++++ Extracted records
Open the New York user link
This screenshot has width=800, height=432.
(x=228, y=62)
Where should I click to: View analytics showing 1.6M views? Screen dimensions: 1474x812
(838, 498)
++++++++
→ **What the task asks**: Start to finish, restate the records above word for word.

→ **Your response**:
Open the New York user link
This screenshot has width=800, height=432.
(x=228, y=62)
Where should I click to: View analytics showing 1.6M views? Screen dimensions: 1474x812
(838, 498)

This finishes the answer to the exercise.